Ibicella and Probiscidea tests in which film was left on the leaves for another twenty-four hours still resulted in no enzymatic damage to the film.

Discussion

My tests have verified the effectiveness of Hartmeyer’s method of enzymatic detection, and extended them to show enzymatic activity in a few new genera. A significant oversight in Hartmeyer’s work was a lack of appropriate control tests and null tests. I have addressed this by showing his method does not falsely detect enzymes when none are present. While he did test Roridula as a noncarnivorous species, this plant has a suspicious history in the annals of plant carnivory, and also damaged the emulsion mechanically. More appropriate controls needed to be tested.

Plants in the Martyniaceae, in particular Ibicella lutea, did not show any indication of producing digestive enzymes. Is Ibicella just another sticky, but non-carnivorous plant? Probably. But it might be carnivorous in one of three ways and still have slipped past my enzyme tests.

First, it is possible Ibicella is not carnivorous its entire life and I may have tested it during the wrong time. While both young and old leaves were tested for enzyme activity, might it be that overall plant age is relevant? For example, Triphyophyllum peltatum is usually carnivorous only prior to changing its growth form into a climbing plant. However, unlike Triphyophyllum, Ibicella has no habit change so clearly marked. Leaves on branches bearing flowers, fruit, or no reproductive organs were all tested. No enzymatic behavior was detected.

Second, it is possible only specific parts of the plant are carnivorous and were overlooked by my tests. Indeed, small insects are trapped on all parts of the plants except the petals (Figure 4), but only the leaves were tested. Nonetheless, the trapped insects on these untested areas do not appear any more digested than the insects on the leaves. If carnivory were a factor, it would be much more likely to occur over the large overall leaf surface area than the relatively small amount of stem, petiole, or inflorescence surface areas.

Finally, it is possible that Ibicella requires an arthropod analogous to those observed on Roridula (Hartmeyer, 1998). No arthropod candidates were observed on the plants grown outdoors in Davis, California or Tucson, Arizona. It may be that the appropriate arthropods are only found in the plant’s native range in South America, but no such fauna has ever been observed on the related Proboscidea, which I have grown for many years well within its native range.

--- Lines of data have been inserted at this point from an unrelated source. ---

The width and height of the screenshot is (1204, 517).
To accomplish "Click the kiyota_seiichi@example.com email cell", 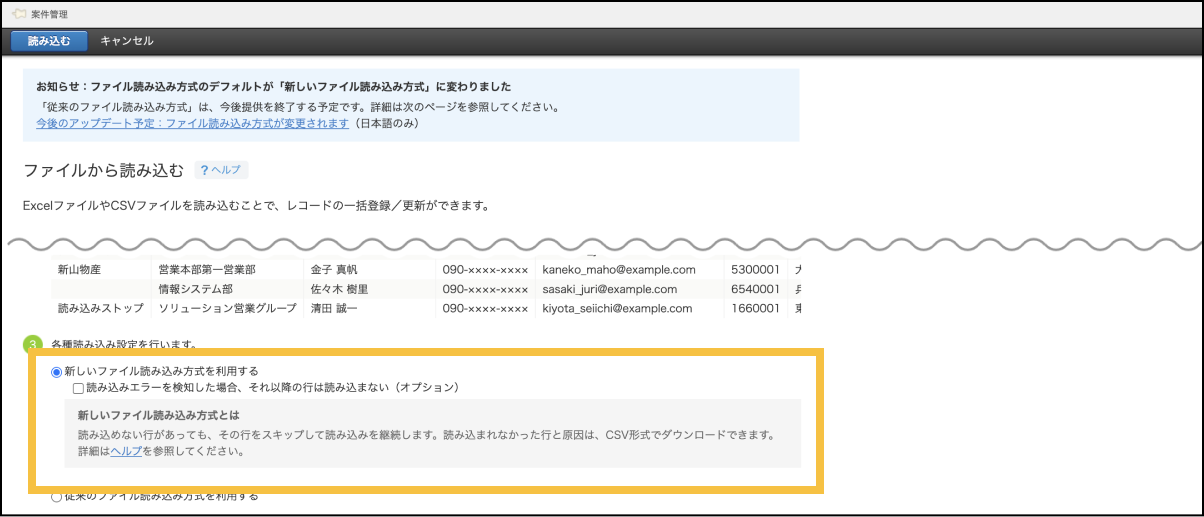I will 617,308.
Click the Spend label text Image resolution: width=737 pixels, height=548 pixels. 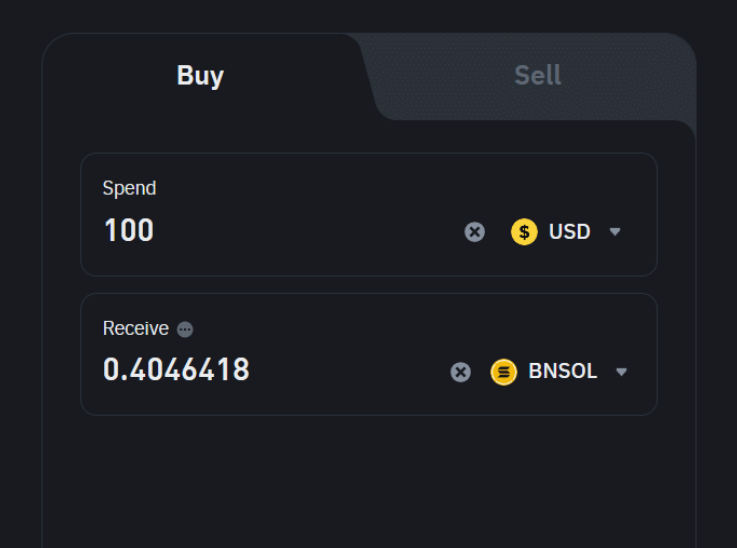coord(129,188)
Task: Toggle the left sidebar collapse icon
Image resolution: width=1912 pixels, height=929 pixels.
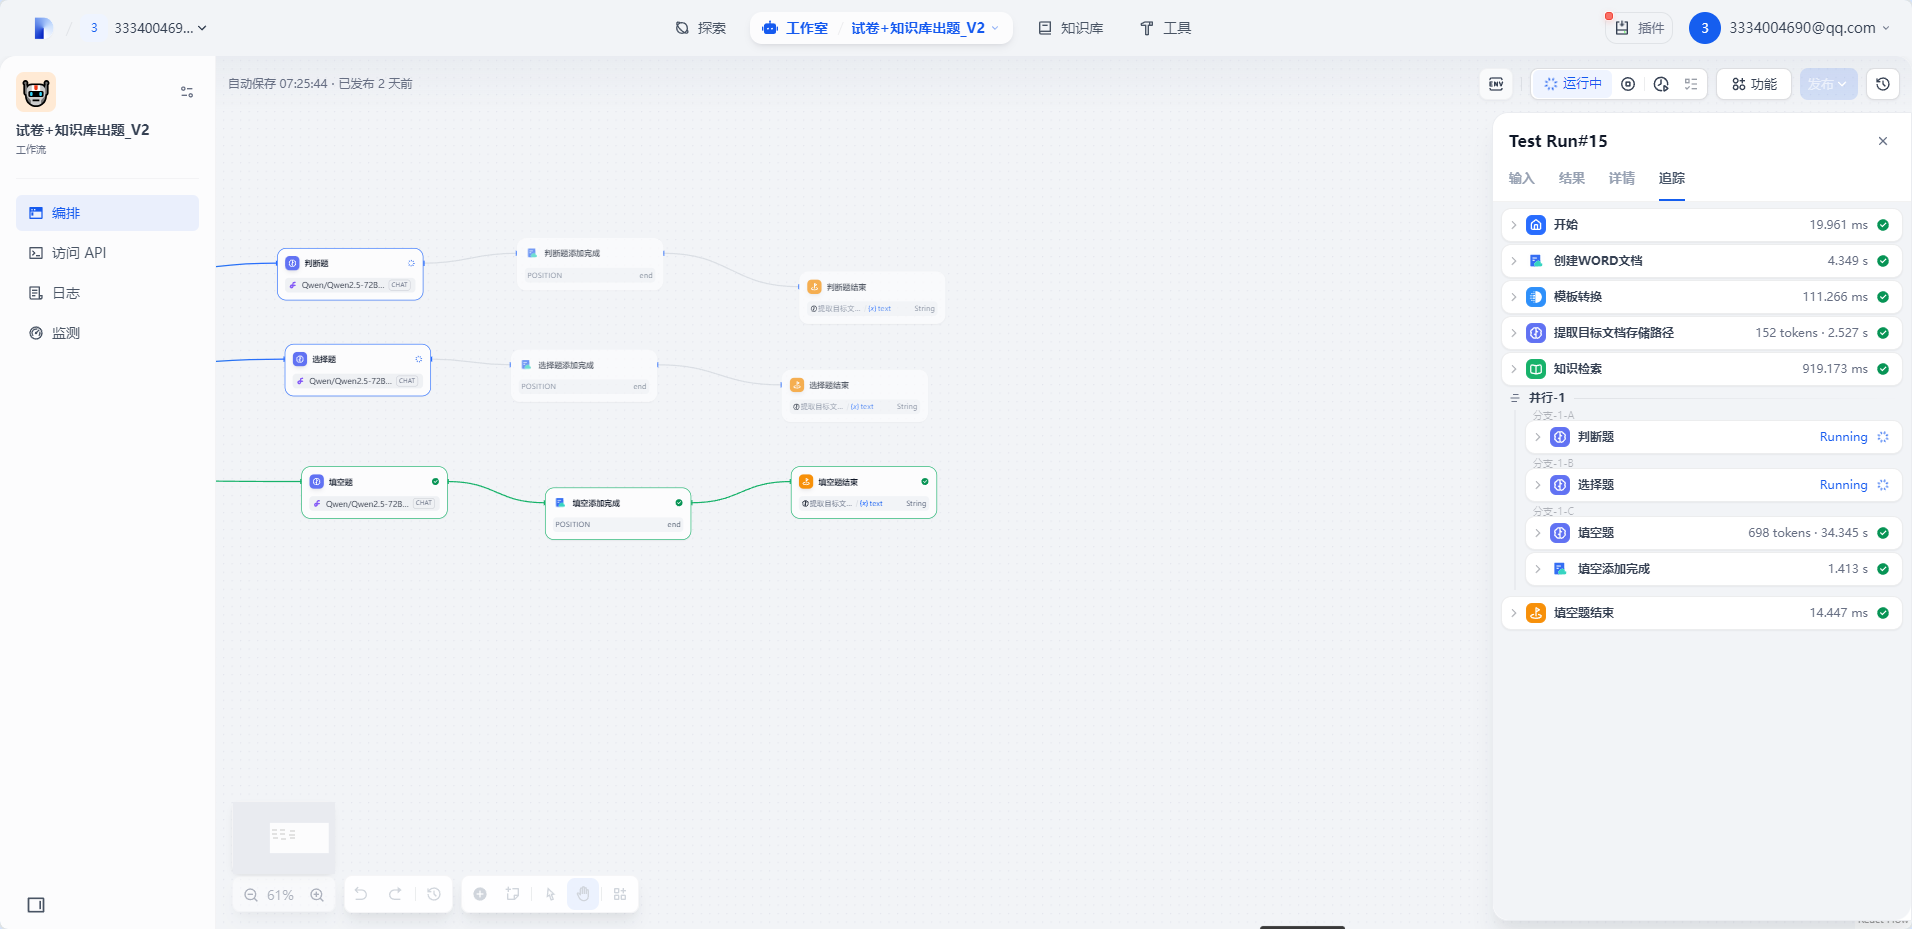Action: coord(36,905)
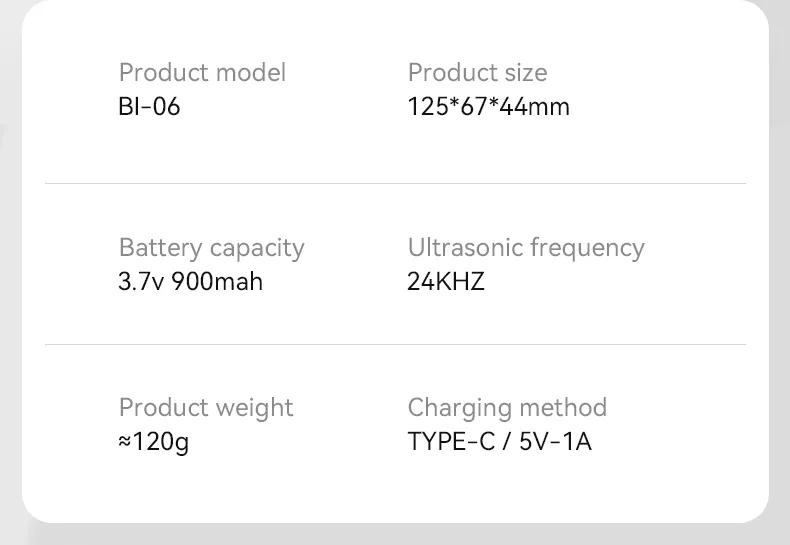Click the word "capacity" in the Battery label
790x545 pixels.
258,248
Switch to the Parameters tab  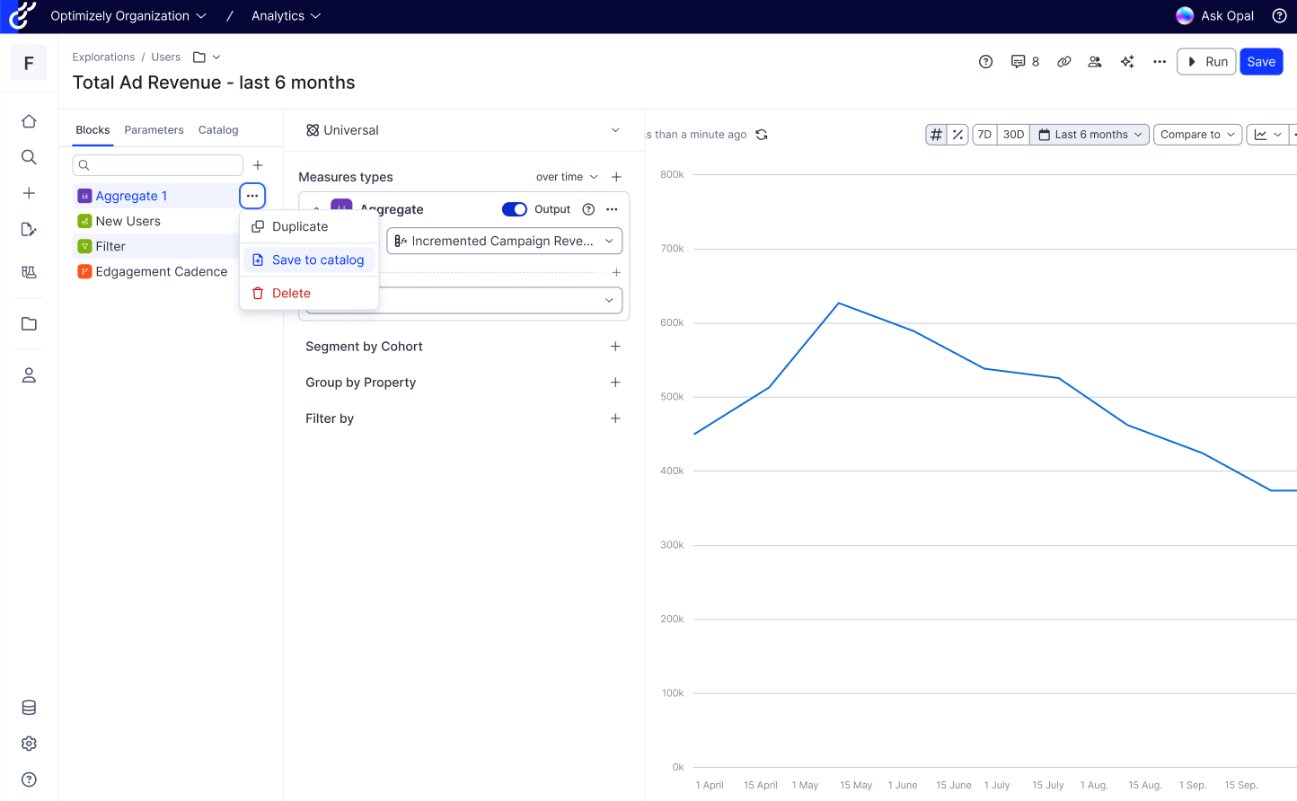(154, 130)
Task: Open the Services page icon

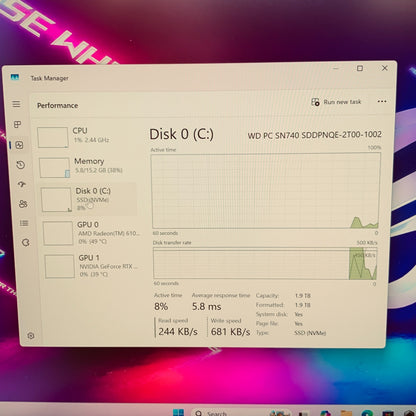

In conclusion, I have found no sturdy evidence that Ibicella and Proboscidea are carnivorous. Personal communication with Jan Schlauer (1998), revealed he had been unable to detect any enzymatic activity when he applied peptone to the leaves of Ibicella lutea and Proboscidea louisianica. These are interesting plants, but I have no room for them in my carnivorous garden. The seeds I will send to the ICPS seedbank will be my last.

I would like to thank Tim Metcalf and the staff at the University of California at Davis Botanical Conservatory for the use of their facilities for this experiment. A particular apology is due to any of the staff who brushed against the foul-smelling Ibicella lutea plants the long year I grew them at the greenhouses.